Westshore:

Communication Rooms

The Problem

Westshore Terminal operates a large industrial site where approximately 80% of the grounds function as a Faraday cage — effectively blocking all WiFi, Bluetooth, and mobile signals. When problems arose on site, workers had no way to communicate in real time. They had to physically leave the affected area, then type up reports elsewhere, by which point critical details had often been forgotten or lost entirely.

The platform Westshore used had a social media-style feed for internal communication — posts could be made and replied to, but it wasn't built for conversation. Threads were hard to follow, problem-solving was awkward, and every reply was as visible as the original post, making confidential communication impossible. As Westshore approached a contract renewal with Architech, they asked whether we had ideas worth exploring.

My Role

I initiated this project. After team discussions about the renewal, I developed an initial concept independently — sketches of a new communication feature — and brought it to the product manager and project owner for approval to pursue it as a formal workstream. They were enthusiastic and gave me the go-ahead. Over the following weeks I owned the research, design, and client presentation, with weekly check-ins with the PM and owner to pressure-test direction and refine scope.

Research and Exploration

I researched communication tools across a wide range of contexts — from open platforms like Discord to closed, security-focused enterprise software — looking for models that balanced conversational flow with access control. I also drew on prior work I had done at IBM designing a similar communication feature for shipment tracking software, which gave me a useful starting point for thinking about how to structure rooms around operational problems rather than general conversation.

One idea I explored and ultimately rejected was a tiered message security system — where individual messages could be marked with a confidentiality level, and users without the appropriate clearance simply wouldn't see those messages. The concept addressed a real need, but the execution created serious problems: it required users to remember to set a privacy level on every message, which made the flow clunky and interrupted the conversational rhythm. It also made conversations incomprehensible for anyone who couldn't see the full thread.

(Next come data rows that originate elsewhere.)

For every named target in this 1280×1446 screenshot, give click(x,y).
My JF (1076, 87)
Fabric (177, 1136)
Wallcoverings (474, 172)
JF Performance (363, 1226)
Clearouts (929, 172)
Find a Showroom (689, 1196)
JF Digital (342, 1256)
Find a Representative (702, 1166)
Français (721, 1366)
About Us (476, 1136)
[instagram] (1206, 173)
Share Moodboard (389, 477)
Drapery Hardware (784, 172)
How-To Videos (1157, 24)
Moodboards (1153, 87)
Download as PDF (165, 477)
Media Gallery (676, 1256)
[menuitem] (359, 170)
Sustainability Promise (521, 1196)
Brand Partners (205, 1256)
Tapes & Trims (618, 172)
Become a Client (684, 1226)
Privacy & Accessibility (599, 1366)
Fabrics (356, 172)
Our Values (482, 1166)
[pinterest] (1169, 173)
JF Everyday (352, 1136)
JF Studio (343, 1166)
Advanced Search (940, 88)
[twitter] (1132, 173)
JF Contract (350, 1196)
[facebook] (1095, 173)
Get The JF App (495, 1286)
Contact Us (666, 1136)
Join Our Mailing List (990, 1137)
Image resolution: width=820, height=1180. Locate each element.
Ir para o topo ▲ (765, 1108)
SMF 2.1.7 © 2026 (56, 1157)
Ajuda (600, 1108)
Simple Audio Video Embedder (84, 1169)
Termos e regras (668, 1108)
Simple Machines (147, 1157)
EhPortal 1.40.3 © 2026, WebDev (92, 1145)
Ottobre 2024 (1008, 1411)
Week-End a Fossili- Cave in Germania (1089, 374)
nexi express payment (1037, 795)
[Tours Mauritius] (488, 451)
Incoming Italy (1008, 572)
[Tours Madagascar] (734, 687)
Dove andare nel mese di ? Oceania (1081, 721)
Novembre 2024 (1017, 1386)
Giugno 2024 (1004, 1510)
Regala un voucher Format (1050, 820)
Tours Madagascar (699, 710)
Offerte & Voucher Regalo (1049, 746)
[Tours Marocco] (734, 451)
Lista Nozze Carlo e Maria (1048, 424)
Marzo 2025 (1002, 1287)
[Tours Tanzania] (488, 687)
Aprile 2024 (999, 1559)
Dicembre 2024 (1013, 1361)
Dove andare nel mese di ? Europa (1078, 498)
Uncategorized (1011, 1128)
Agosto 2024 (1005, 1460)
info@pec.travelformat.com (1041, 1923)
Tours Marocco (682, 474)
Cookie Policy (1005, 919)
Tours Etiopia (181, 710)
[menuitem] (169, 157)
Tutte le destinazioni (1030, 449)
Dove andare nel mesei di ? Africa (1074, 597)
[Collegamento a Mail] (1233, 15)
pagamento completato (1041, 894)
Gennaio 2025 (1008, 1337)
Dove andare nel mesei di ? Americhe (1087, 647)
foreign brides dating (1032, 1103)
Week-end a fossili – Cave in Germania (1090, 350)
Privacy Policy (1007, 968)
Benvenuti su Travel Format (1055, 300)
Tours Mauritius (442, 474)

The feature solved the problem in theory and broke the experience in practice, so it was cut.

The Presentation

The initial client presentation was structured in three parts: reference images showing how similar solutions had been implemented successfully in other industries, mid-fidelity splash pages outlining the proposed feature set and its key capabilities, and flow maps showing the scope of work and how the feature would function end-to-end.

Westshore's reaction was largely positive, with two notable moments. First, they were initially uncertain about the checklist and assignment features — they didn't immediately see the need. When I explained that checklists weren't just task management but the mechanism that would generate playbooks and create regulatory accountability trails, the value clicked immediately. Second, and more significantly, the playbook concept landed with particular force. Westshore had been struggling for years with knowledge loss due to retirements and union restrictions on knowledge transfer. The idea that a closed Room would automatically archive its conversation and generate a reusable playbook for future similar problems addressed something they had known was broken but hadn't been able to articulate as a design problem.

The Solution

Communication Rooms are purpose-built spaces created around a specific operational problem. A room owner creates the room, invites relevant team members based on their connection to the issue, and controls access throughout. Conversations happen in real time — more like Teams or Discord than a bulletin board — which makes problem-solving genuinely conversational rather than asynchronous.

Within a room, live data links replace static imports, ensuring decisions are made on current information. Tasks are tracked through checklists with individual assignments, creating accountability and a clear record of who did what and when. When a problem is resolved and the room is closed, the conversation is archived rather than deleted — providing a permanent reference. The owner can then convert the room's steps and assignments into a playbook: a reusable template that can be applied automatically if a similar issue arises in the future, with recommended team assignments based on the original resolution.

The Outcome

The Rooms feature was the first thing Westshore named when negotiating their contract renewal with the Architech sales team. They cited it directly as a reason for renewing — not as a future possibility, but as demonstrated evidence that the partnership was producing work worth continuing. The contract was extended by at least two years.

The outcome mattered because the feature solved a problem the client had felt but couldn't articulate. That's the version of design work I find most meaningful — not building what was asked for, but identifying what was actually needed.